[Bug 22223] New: Latin-1 characters (æ, þ etc.) are rejected as errors by validator from bugzilla@jessica.w3.org on 2013-05-31 (www-validator-cvs@w3.org from May 2013)

From: <bugzilla@jessica.w3.org>
Date: Fri, 31 May 2013 05:17:39 +0000
To: www-validator-cvs@w3.org
Message-ID: <bug-22223-169@http.www.w3.org/Bugs/Public/>

https://www.w3.org/Bugs/Public/show_bug.cgi?id=22223

            Bug ID: 22223
           Summary: Latin-1 characters (æ, þ etc.) are rejected as errors
                    by validator
    Classification: Unclassified
           Product: Validator (Nu)
           Version: unspecified
          Hardware: PC
                OS: All
            Status: NEW
          Severity: major
          Priority: P2
         Component: General
          Assignee: mike+validator@w3.org
          Reporter: ahangama@gmail.com
        QA Contact: www-validator-cvs@w3.org

An HTML page that has any characters from ISO-8859-1 character set used to
validate as correct when written and tested for HTML4.1. Then when such a page
was written for HTYML5 was tested, windows-1252 was advised to be used over
ISO-8859-1. If there was no charset declaration, it was assumed to be of
WINDOWS-1252 and passed.

Until recently, UTF-8 was encouraged to be used as charset declaration, but
WINDOWS-1252 was accepted.
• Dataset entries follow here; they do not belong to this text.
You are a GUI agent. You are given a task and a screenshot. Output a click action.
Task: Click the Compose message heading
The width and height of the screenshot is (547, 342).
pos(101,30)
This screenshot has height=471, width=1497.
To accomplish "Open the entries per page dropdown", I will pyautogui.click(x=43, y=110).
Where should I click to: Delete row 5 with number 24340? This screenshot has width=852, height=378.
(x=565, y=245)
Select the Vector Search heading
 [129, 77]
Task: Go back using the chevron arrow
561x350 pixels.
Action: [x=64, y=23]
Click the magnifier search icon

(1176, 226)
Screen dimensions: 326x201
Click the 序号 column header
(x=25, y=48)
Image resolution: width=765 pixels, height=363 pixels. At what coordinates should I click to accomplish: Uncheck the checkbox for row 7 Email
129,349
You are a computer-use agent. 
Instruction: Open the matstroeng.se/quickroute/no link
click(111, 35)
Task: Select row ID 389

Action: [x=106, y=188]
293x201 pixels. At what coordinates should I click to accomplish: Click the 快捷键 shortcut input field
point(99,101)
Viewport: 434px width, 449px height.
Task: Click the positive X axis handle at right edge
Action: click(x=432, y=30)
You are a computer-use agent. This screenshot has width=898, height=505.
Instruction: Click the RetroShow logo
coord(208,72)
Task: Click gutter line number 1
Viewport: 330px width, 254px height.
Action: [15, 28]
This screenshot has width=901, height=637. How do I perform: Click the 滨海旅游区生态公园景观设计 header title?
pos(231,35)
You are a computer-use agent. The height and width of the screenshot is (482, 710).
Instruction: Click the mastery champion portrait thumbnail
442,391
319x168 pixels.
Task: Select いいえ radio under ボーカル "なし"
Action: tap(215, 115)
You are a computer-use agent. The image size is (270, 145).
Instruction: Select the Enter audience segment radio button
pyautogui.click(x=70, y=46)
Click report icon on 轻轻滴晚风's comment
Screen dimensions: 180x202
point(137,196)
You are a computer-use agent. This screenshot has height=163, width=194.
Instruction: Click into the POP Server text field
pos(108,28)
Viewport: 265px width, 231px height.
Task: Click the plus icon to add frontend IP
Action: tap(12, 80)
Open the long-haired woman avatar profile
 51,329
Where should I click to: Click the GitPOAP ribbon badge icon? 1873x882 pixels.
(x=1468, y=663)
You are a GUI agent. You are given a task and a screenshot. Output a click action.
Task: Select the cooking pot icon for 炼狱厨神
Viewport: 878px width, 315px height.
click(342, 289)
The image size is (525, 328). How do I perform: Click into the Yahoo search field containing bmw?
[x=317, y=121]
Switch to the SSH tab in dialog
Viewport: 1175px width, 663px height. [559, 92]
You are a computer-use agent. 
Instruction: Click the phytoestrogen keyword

And now the rule is enforced by issuing these errors
/ warnings like these:
1. Using windows-1252 instead of the declared encoding iso-8859-1.
2. Legacy encoding windows-1252 used. Documents should use UTF-8.
3. utf8 "\xE6" does not map to Unicode.

What does 3. above mean? This is a catch-22. If you declare UTF-8, it is an
error because æ, þ and are outside Unicode. I thought we are talking about
UTF-8 encoding of characters. How does Unicode factor in here?

RFC-3629 is very clear about how to encode ASCII and Latin-1 (SBCS) characters
into UTF-8. It appears that ASCII is accepted and Latin-1 Extension is rejected
for some unpublished reason.

Please check these pages to understand the problem.
http://ahangama.com/charset-iso-8859-1.htm
http://ahangama.com/charset-none.htm
http://ahangama.com/charset-utf-8.htm
http://ahangama.com/charset-windows-1252.htm

Thank you.

-- 
You are receiving this mail because:
You are the QA Contact for the bug.

Received on Friday, 31 May 2013 05:17:40 UTC